Are the numbers different there as far as measuring test>? I know mine was like 200 something and it went up to 1000 something. Just curious

----------


## KAEW44

Buy some heroin off the street before you go to that rehab clinic and try to sell it for double price to those recovering heroin junkies, at least you'll become rich in the process of recovery.

----------


## Mazzive_T

just another update guys, its been nearly two months now since i seen my gp and im still waiting for my referral letter to drop through my door.

il probably end up going to my needle exchange like i stated and explaining the situation to them and let them do all the testing n that n let them refer me. there a good set of people there. will help anyone.

Things have improved for me anyway, my morning woods back, im getting proper hard erections, and my skin feels paper thin when i have one. good stuff.

the colour of my sperms also returned to the usual white instead of being a creamy yellowie colour.

my balls have also got some sag back in them too :-)

times not a definate healer hey, but goes a long way i reckon!

il keep you all posted, sorry if you think some of this is discusting, just trying to provide as much info as i can, people can use this for reference if there in the same situation or so they dont make the same mistake as me.

Kind regards,

T.

----------


## paul0101

Hey man any more news, i felt i started on the gear pretty early around 19. I only run a cycle once a year. Am 22 now so have run 3 which are 10 weeks cycles, reading what you have experienced has made myself a little concerned so will get my bloodwork checked out.

----------


## J-Dogg

> oh and il probably never cycle again, but if i do, im definatley staying away from deca and tren! (19-nors)

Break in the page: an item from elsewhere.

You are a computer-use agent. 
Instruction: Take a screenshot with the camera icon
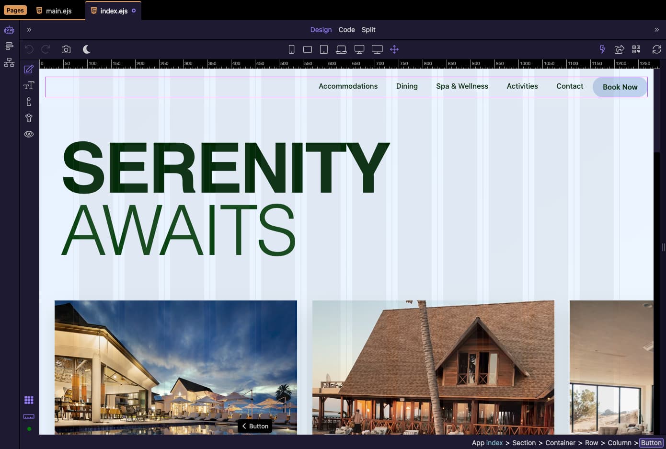(x=66, y=49)
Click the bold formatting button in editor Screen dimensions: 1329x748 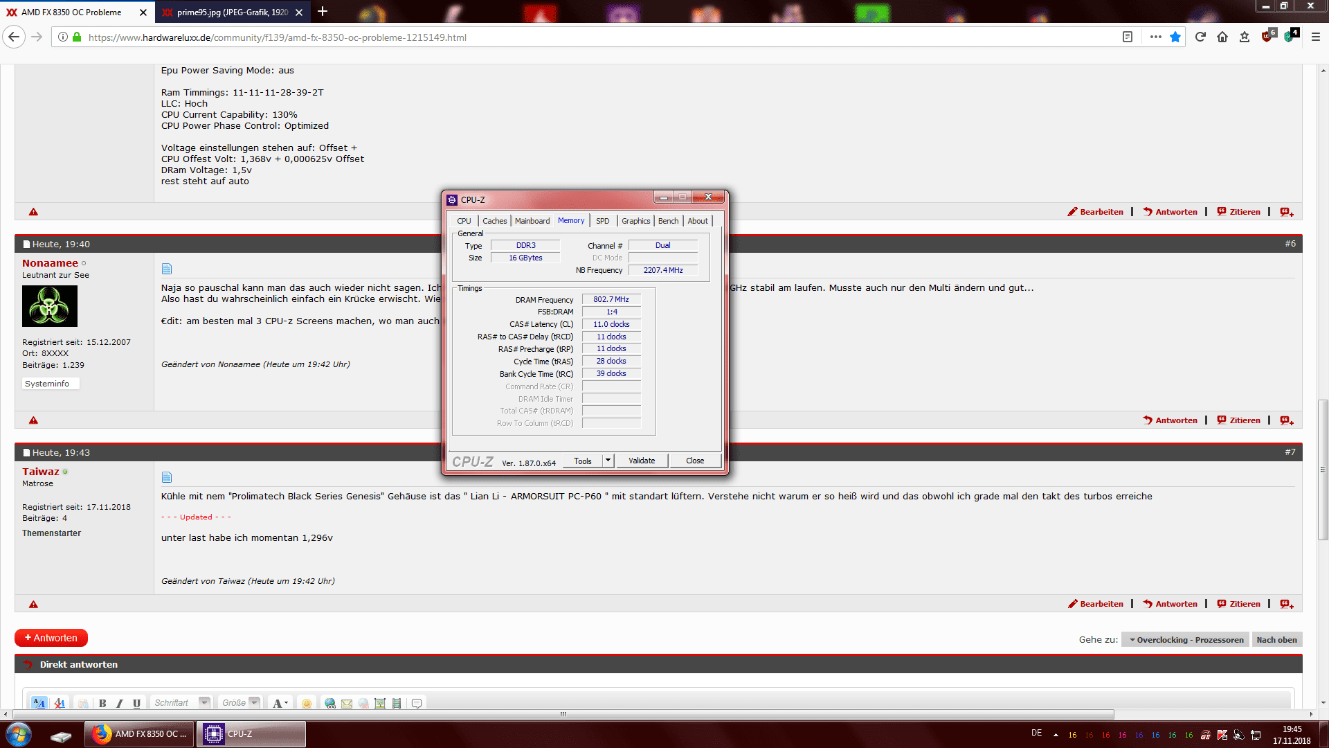click(x=102, y=703)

I'm with you there, there just are not the drugs out to combat the sides.
Too much risk, you don't know how your body will respond.

----------


## Coach 44

You're sexual probs sound just like mine. Never had any of that until I added deca to the mix. Hopefully, stopping the deca will take care of it. It's hard explaining a "no-nut" to the wife when it's blasted off everytime for 11 years. And I got a new secretary....don't get me started :Smilie:

----------


## remotely queued

this is an adobe file from the united states national library of medicine. it's a cool site. check out this article about treatment for low testosterone levels . 

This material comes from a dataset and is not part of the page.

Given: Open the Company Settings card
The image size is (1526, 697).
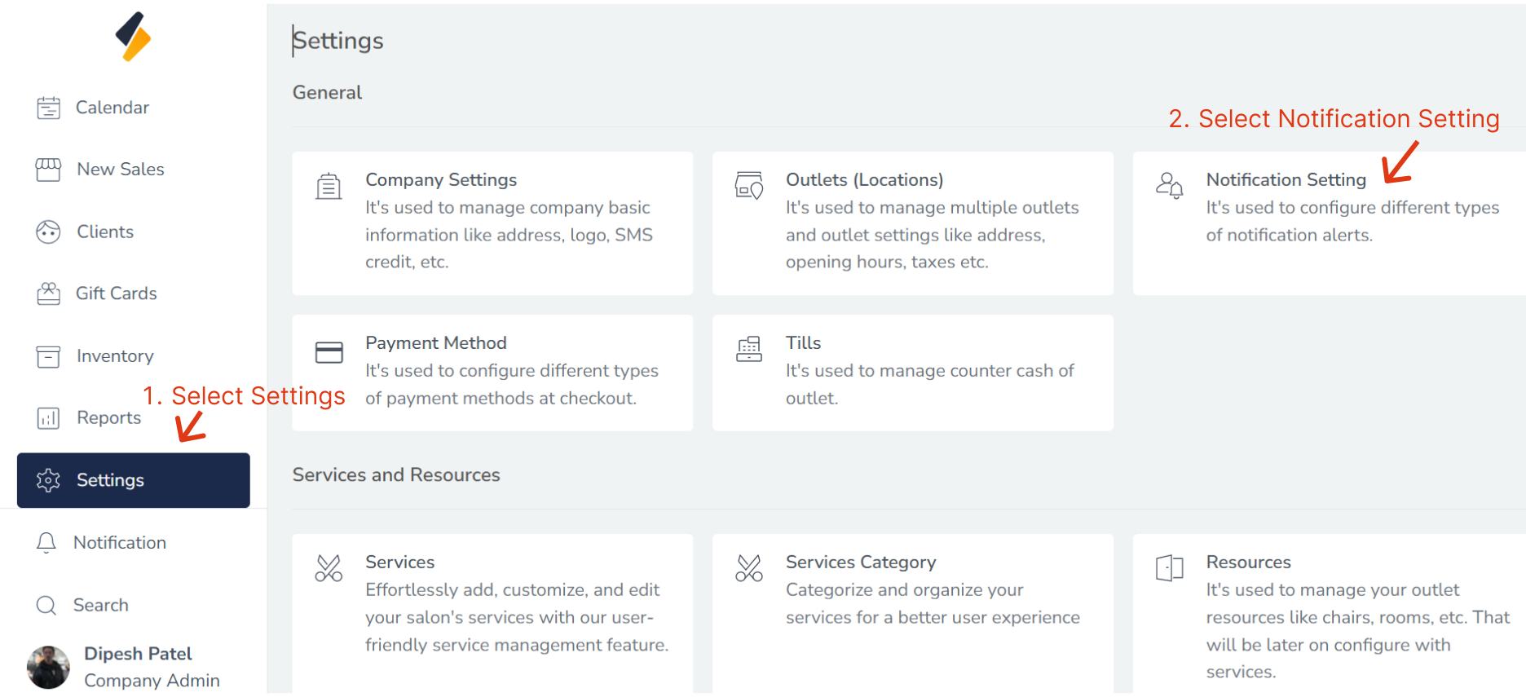Looking at the screenshot, I should [492, 223].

hope this helps some. good luck dude.


http://www.nlm.nih.gov/medlineplus/t...e/ur189102.pdf

----------


## remotely queued

actually i reread this post and my link is probably no help at all. 
maybe look up info on

www.nlm.gov

----------


## 07sandiegomuscle

Massive T, if you go to the PCT section in this forum some veteran just posted the other day how long many aas stay in the body and you are supposed to start your PCT after your aas are out of your body, which is like 18 days AFTER your last intake of aas! You started your PCT way too early and finished taking it too soon according to the PCT forum. Sorry, too hard to quote the thread in this thread. Another thing, how come all these senior posters and "veterans" who did respond to you in this thread didn't bring this up?! :Chairshot:  Good thing a newbie is reading thru these postings. Another thing- OMG- you have done 7 cycles!!?? Where are the results?! Sorry, but is that avatar your picture? I don't mean to kick you while your down, but..?

----------


## Vitruvian-Man

> Massive T, if you go to the PCT section in this forum some veteran just posted the other day how long many aas stay in the body and you are supposed to start your PCT after your aas are out of your body, which is like 18 days AFTER your last intake of aas! You started your PCT way too early and finished taking it too soon according to the PCT forum. Sorry, too hard to quote the thread in this thread. Another thing, how come all these senior posters and "veterans" who did respond to you in this thread didn't bring this up?! Good thing a newbie is reading thru these postings. Another thing- OMG- you have done 7 cycles!!?? Where are the results?! Sorry, but is that avatar your picture? I don't mean to kick you while your down, but..?


This thread is from over half a year ago.

*"Another thing, how come all these senior posters and "veterans" who did respond to you in this thread didn't bring this up?! Good thing a newbie is reading thru these postings."
*
^^ Great, another newbie bumping old threads, and getting them locked, just to add their 2 cents (which is usually useless.)

----------


## 07sandiegomuscle

Massive T, if you go to the PCT section Pheedno who is some super veteran of some kind in this forum has it posted since 2004- with 62000 views and 150 replies how you have apparently done your PCT WRONG 7 times :Chairshot: 

Originally Posted by Pheedno View Post
Below you'll find starting times for your PCT based on the active life of each compound. The active life is the duration of time it takes for the exogenous hormone to be absorbed, utilized, and expelled; no longer being bioavailable. Keep in mind that active life is an approximation which is dependant on dose, ester, as well as the individuals metabolization of the compound ; but for the moderate user, these are as close to precise as you'll find.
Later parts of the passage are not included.